** RECORDED DATA **
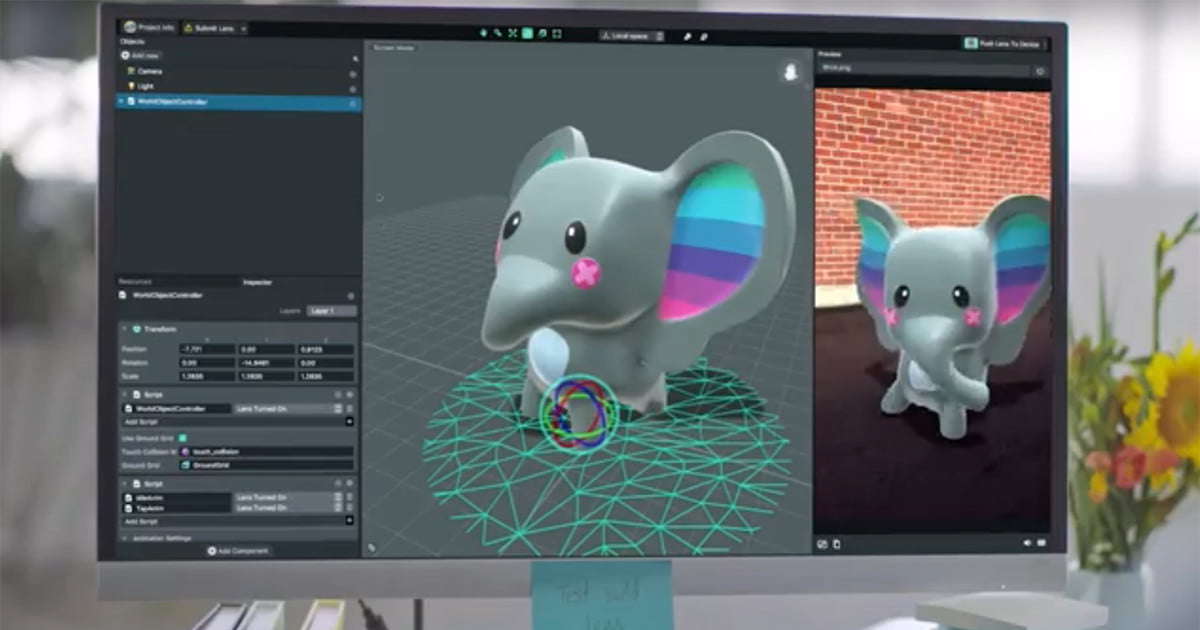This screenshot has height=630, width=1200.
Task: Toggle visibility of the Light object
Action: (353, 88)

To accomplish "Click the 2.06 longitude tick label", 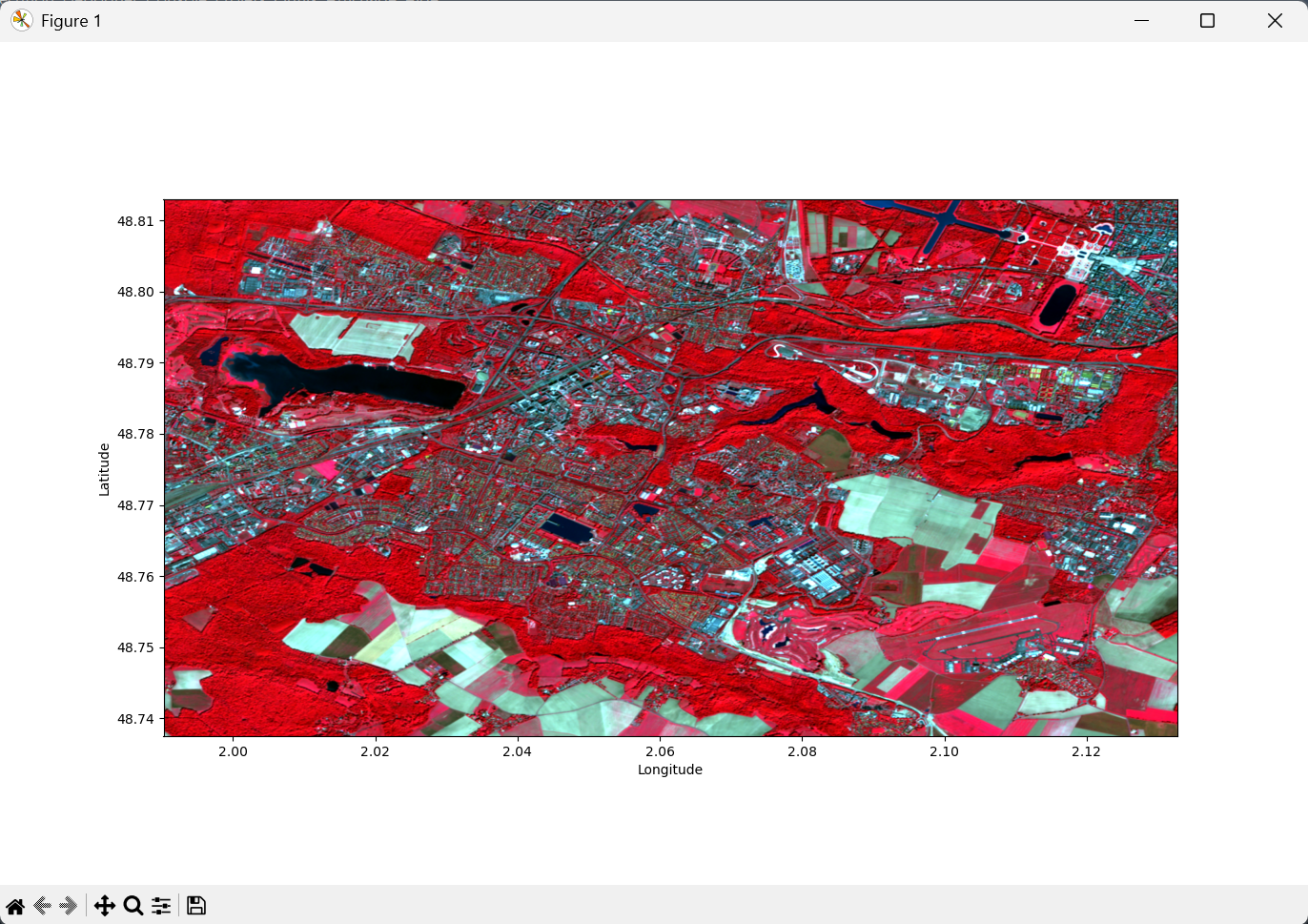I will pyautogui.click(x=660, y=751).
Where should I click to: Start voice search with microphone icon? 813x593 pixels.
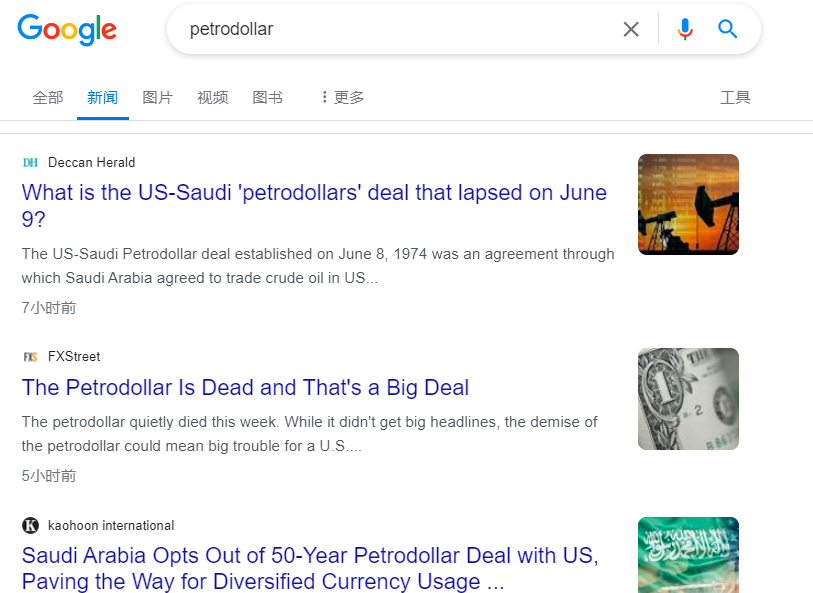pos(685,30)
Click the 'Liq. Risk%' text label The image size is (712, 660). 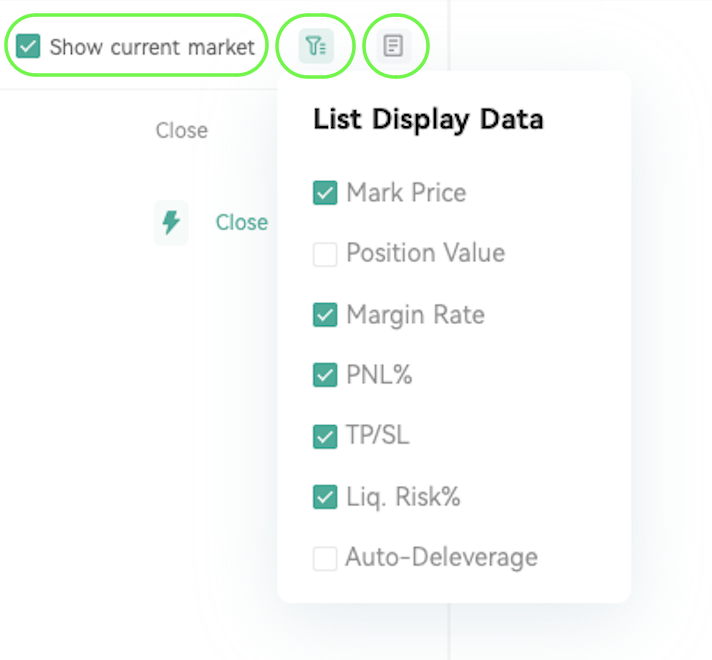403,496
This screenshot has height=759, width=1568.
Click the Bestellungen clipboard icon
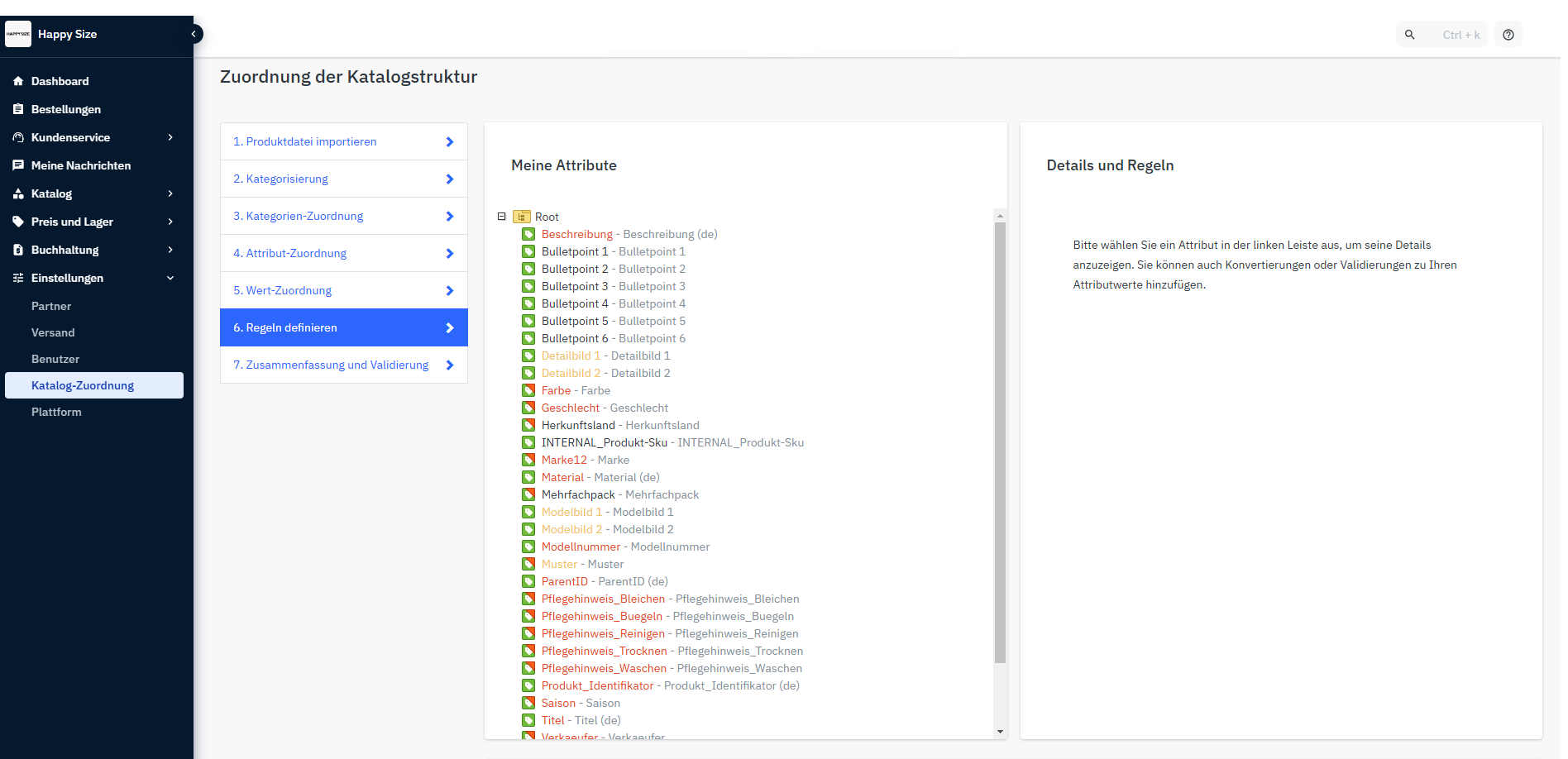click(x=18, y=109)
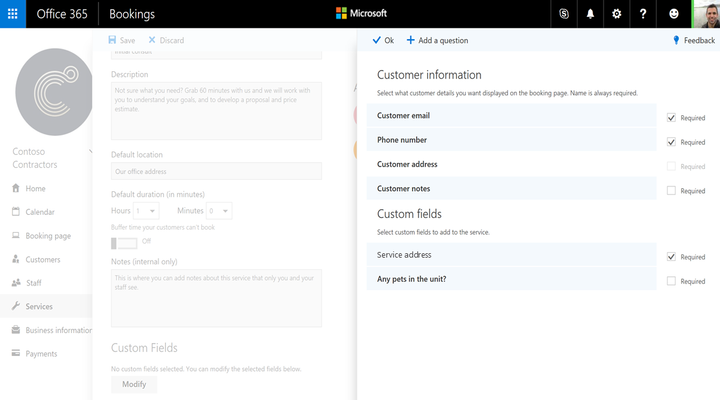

** WHAT YOU SHOULD DO **
Working from the line with "This screenshot has height=759, width=1568." down through the last line of the records, give every line again exactly, but no pictures.

** EXERCISE ANSWER **
This screenshot has height=759, width=1568.
Click the Bestellungen clipboard icon
click(x=18, y=109)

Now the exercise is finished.